Домик, где помещалась столовая, был самым большим в колонии. Делир, казавшийся в толпе почти карликом, подпрыгнул на цыпочках, бросив взгляд на длинный стол. Нет, слишком высокий. Сознательно и неловко подражая воробью, он вспрыгнул на стул, наполовину намеренно покачнулся, дабы удостовериться, что привлекает всеобщее внимание, затем повернулся и начал говорить, моментально утратив всякую комичность.
— Да, это Марк Новий Фаустус. Он пришел сюда, потому что его вынудили. Я всегда готов бескорыстно прийти на помощь всякому, особенно молодому человеку, который боится, что его убьют.

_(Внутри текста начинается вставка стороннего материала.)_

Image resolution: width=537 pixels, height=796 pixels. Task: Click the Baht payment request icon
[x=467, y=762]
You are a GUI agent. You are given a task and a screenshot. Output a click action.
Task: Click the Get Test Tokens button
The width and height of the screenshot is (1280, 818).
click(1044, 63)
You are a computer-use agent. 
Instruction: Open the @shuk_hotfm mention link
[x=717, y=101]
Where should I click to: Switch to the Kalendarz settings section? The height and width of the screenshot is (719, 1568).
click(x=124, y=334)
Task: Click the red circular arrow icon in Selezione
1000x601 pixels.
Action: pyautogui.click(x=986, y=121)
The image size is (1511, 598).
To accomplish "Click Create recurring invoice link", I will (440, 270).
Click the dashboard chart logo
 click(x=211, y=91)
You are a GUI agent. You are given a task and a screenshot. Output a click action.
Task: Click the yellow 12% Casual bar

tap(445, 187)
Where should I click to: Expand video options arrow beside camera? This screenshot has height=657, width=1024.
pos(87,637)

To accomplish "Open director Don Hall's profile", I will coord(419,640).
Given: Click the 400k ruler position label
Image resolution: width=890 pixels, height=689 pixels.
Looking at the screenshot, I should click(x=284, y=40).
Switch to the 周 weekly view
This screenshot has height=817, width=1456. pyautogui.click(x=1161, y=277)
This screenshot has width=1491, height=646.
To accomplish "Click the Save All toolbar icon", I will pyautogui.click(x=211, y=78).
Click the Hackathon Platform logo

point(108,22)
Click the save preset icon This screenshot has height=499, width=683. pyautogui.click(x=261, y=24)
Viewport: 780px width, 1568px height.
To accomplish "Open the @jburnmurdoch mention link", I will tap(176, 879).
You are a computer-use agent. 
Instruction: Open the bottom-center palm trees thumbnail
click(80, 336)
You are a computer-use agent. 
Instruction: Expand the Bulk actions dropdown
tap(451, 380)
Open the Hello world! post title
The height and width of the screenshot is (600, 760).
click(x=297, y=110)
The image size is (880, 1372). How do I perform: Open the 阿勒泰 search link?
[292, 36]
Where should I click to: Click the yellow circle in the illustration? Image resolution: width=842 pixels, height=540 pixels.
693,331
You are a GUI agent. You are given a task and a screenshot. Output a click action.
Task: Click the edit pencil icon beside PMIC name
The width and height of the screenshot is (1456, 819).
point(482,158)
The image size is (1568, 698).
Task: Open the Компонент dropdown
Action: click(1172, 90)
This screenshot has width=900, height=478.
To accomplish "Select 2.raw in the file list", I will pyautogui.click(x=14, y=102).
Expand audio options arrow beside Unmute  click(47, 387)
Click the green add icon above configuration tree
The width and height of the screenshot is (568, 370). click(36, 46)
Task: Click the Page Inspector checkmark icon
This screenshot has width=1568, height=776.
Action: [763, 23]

И все же в данном случае я был не до конца бескорыстен. Если кто-нибудь еще не знает, зачем и почему сын Лео оказался здесь, то я скажу: потому что он собирался покончить с рабством, когда станет императором. И тогда колонии вроде нашей будут уже не нужны. — Он произнес это с пафосом, хотя голос его звучал по-прежнему ровно, и только Уна, Зи-е и Лал понимали, какой заряд мечтательной тоски вложен в эти слова, разве что Лал, уныло прислонившись к самой дальней стене, в данный момент не испытывала к отцу особой симпатии.